_DOCUMENT_
The hanging merchants have any item on the standard equipment lists at 2x the cost. They have aesthetically gorgeous versions of any weapon and armor of chain or lighter at 3x the cost. In addition they have the following remarkable items for sale.

Weighted Boomerang 50 GP
On a hit this does 1d damage, but unlike other missile weapons, it immediately induces a fall check. If it misses roll 4d6 under DEX to catch it on the return.

Miasma Censor 75 GP
These censors hang around one's neck. When lit they burn an incense to keep at bay the miasma that plagues the highest level of the jungle. It grants a +5 saving throw to the wearer should the miasma roll in.

Harness System 200 GP per PC
This system allows individuals to clip on and off a shared rope. It allows one to repel as well. It has the mechanical effect that users have the status of being strongly secured for the purpose of falling checks (+2), but move as thought they were lightly secured (3 hexes per day).

Hanging Hammocks  100 GP
Allows one to sleep in comfort in the jungle without making a CON check. Takes two equipment slots.

Cage, Small  25 GP
A small birdcage.

Cage, Medium 50 GP
A cage large enough for a cat or large bird.

Cage, Large 75 GP
A wicker cage worn as a backpack large enough for a monkey. It precludes wearing a backpack, and counts as one item in addition for encumbrance, given its bulkiness.

_WORK TO BE COMPLETED_
Translate this sentence from the merchant equipment list into Spanish: "These censors hang around one's neck." None of the lines have any bearing on the merchant equipment list.

_ENTRIES_
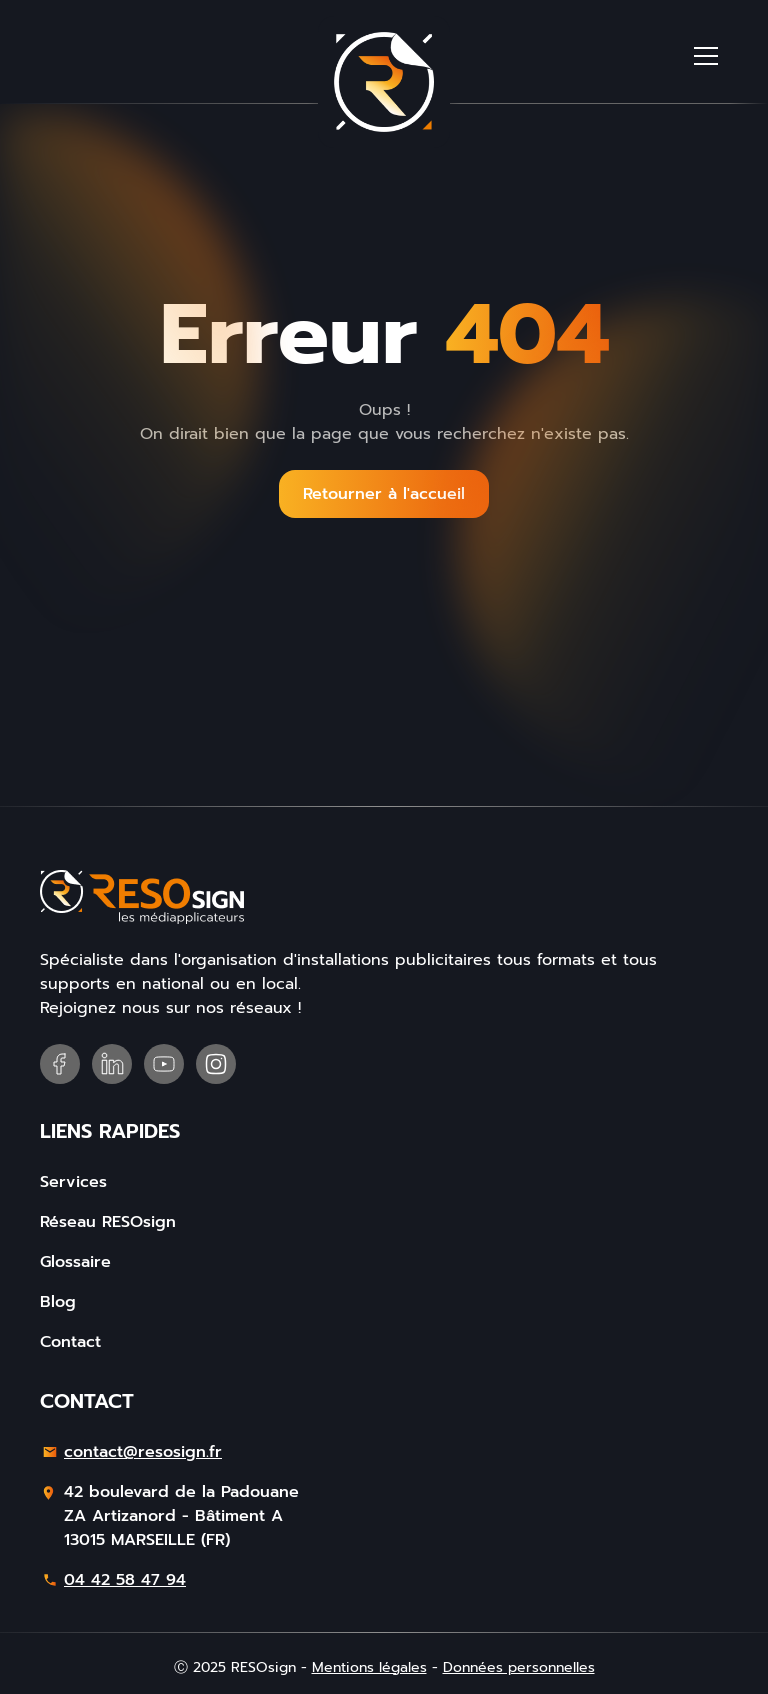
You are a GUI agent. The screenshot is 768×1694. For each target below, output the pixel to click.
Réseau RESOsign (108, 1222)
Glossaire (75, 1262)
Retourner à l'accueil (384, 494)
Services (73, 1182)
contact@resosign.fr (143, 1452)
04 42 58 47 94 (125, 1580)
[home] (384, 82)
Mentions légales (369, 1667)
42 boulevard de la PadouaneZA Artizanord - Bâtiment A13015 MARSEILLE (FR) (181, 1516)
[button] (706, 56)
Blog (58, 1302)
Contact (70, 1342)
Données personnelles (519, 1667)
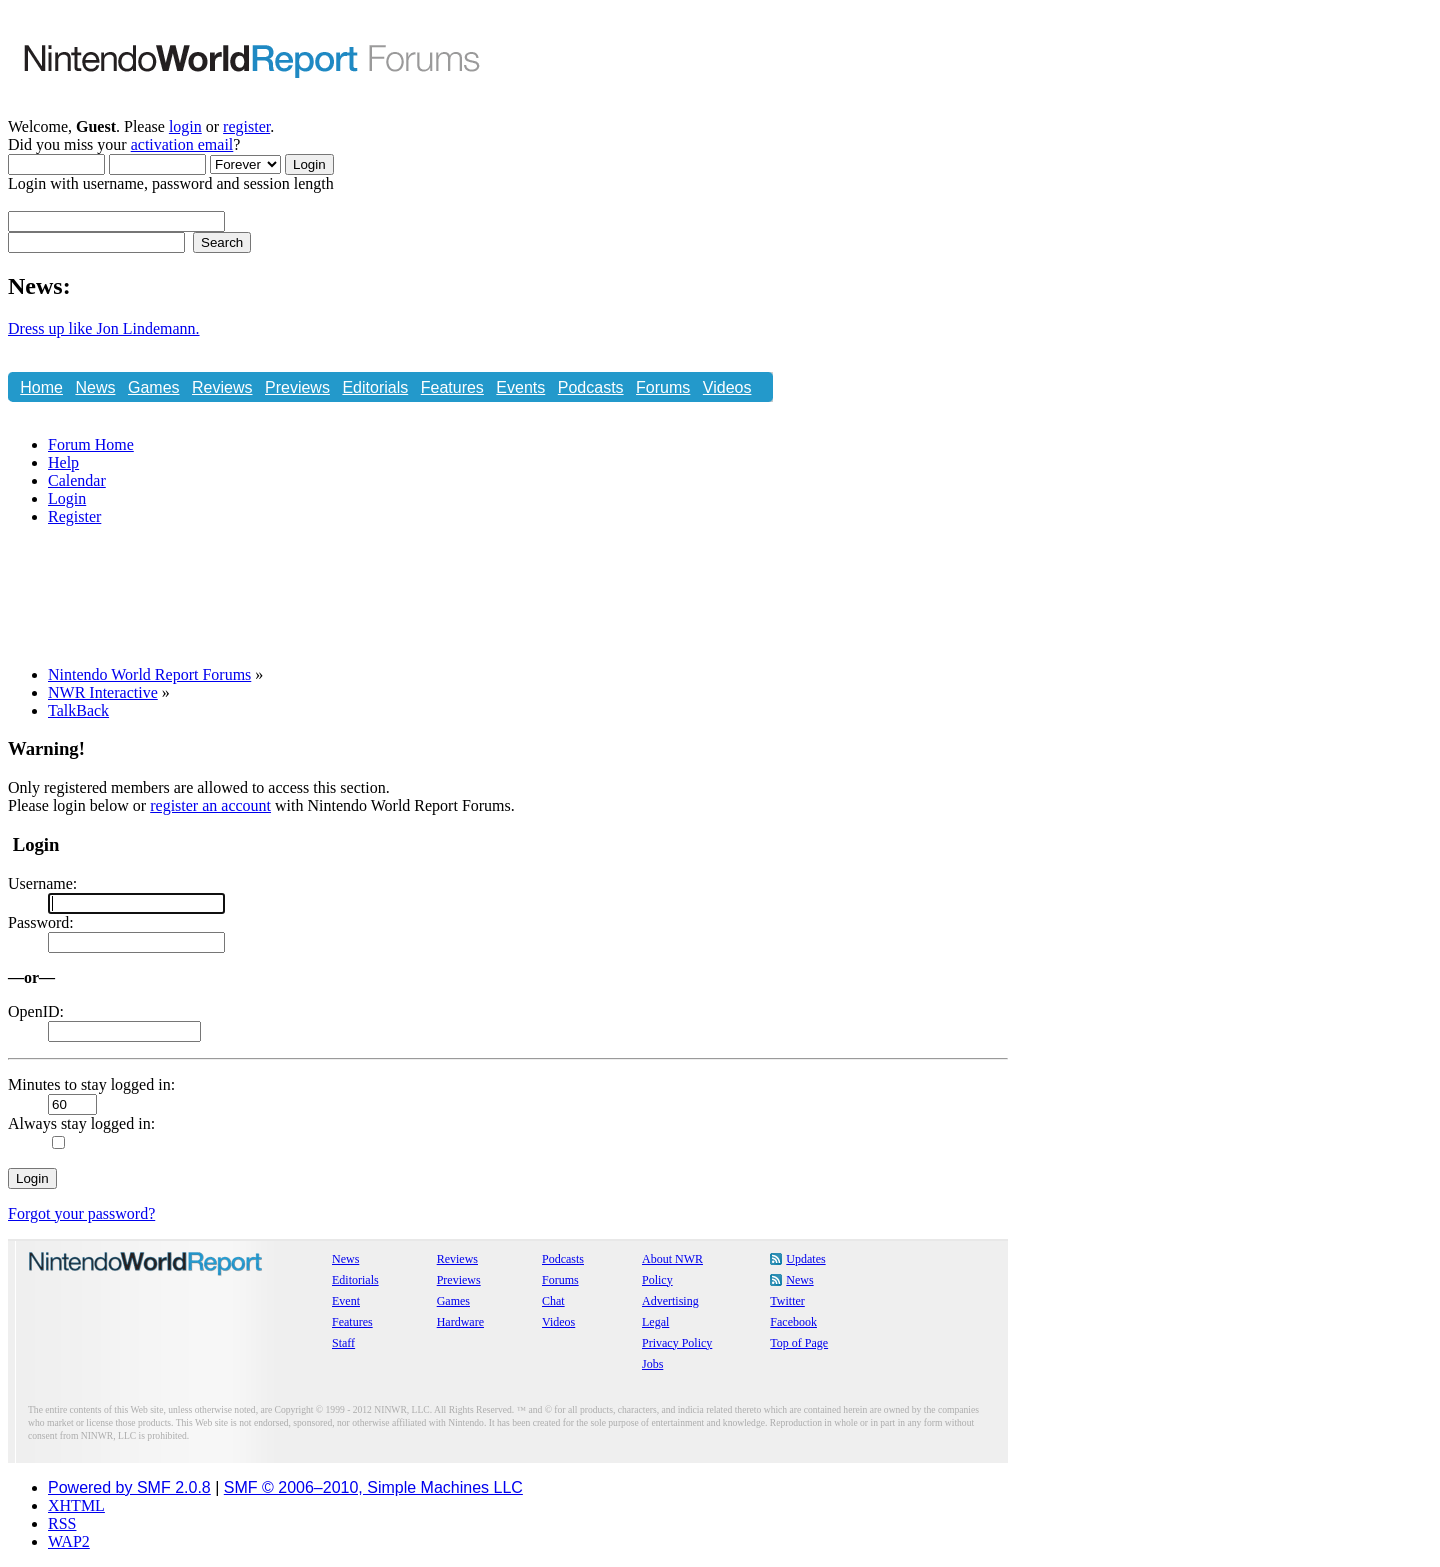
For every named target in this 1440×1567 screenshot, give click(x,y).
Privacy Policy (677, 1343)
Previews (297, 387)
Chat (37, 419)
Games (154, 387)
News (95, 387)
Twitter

_THE COMPLETED TASK_
Estos incensarios cuelgan del cuello.